• How to complete this task:
Only the text belongs in the copy: repeat each record exactly, without pictures.

• Data extract:
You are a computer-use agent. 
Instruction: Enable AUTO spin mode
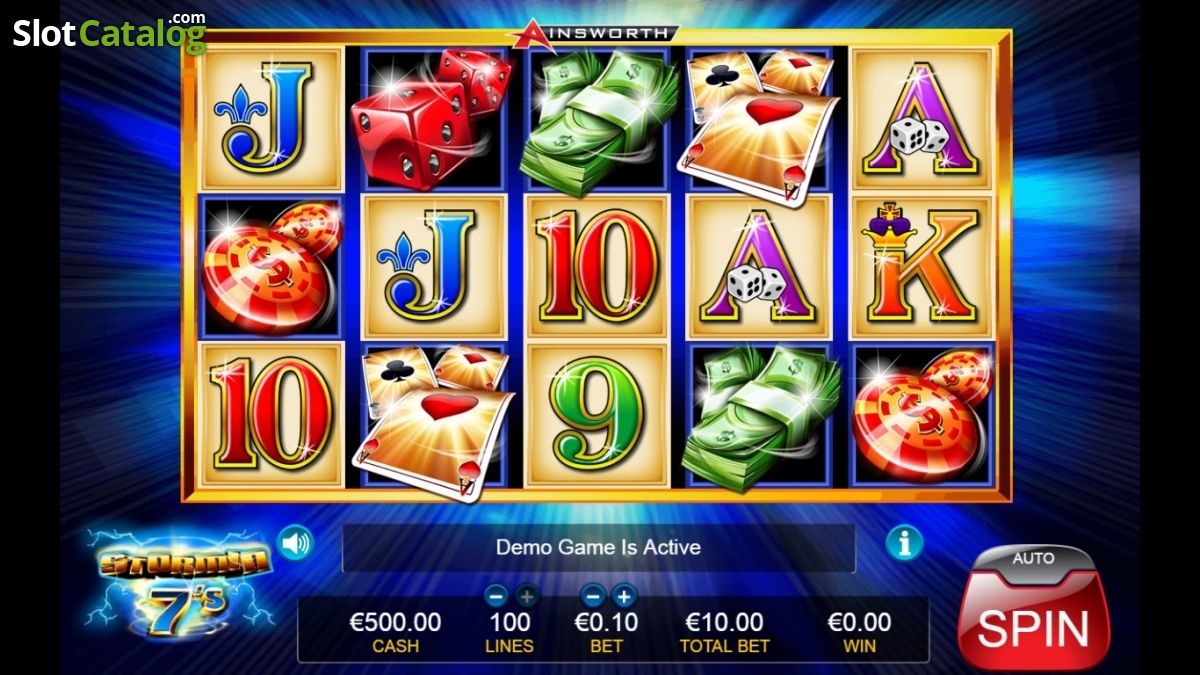[x=1033, y=558]
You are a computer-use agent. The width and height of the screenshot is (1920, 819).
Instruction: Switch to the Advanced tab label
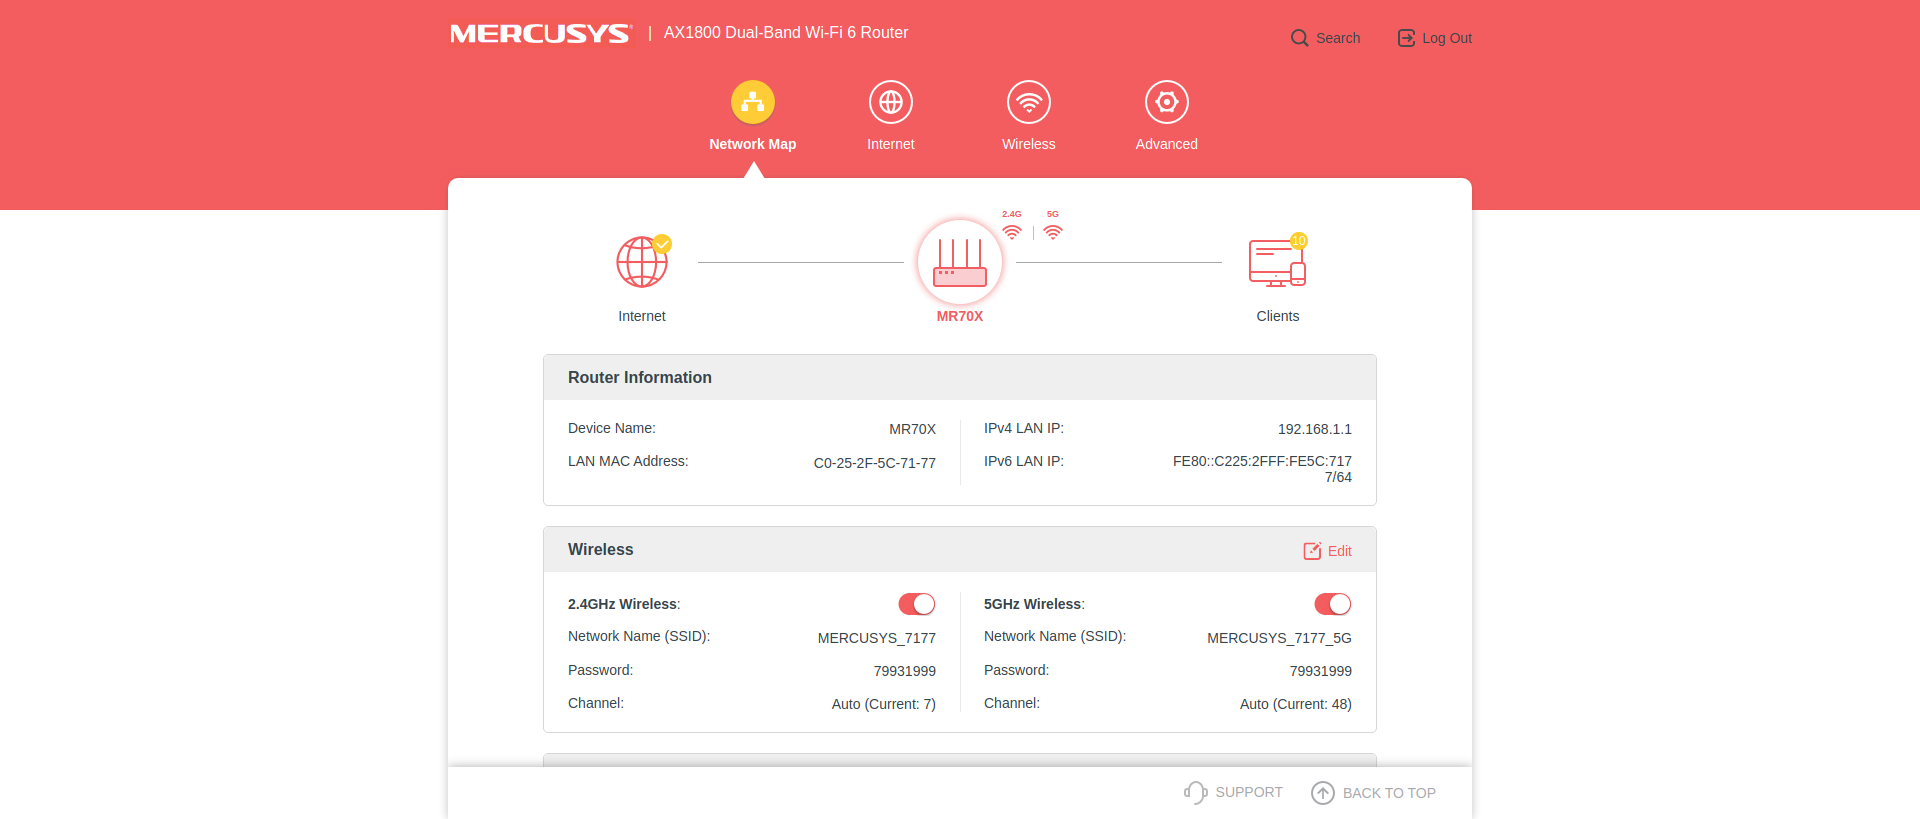pyautogui.click(x=1166, y=144)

• Solved problem:
You are a computer-use agent. 
Instruction: Enable AUTO spin mode
[x=1033, y=558]
You are a computer-use agent. The width and height of the screenshot is (1920, 819).
Instruction: Switch to the Advanced tab label
pyautogui.click(x=1166, y=144)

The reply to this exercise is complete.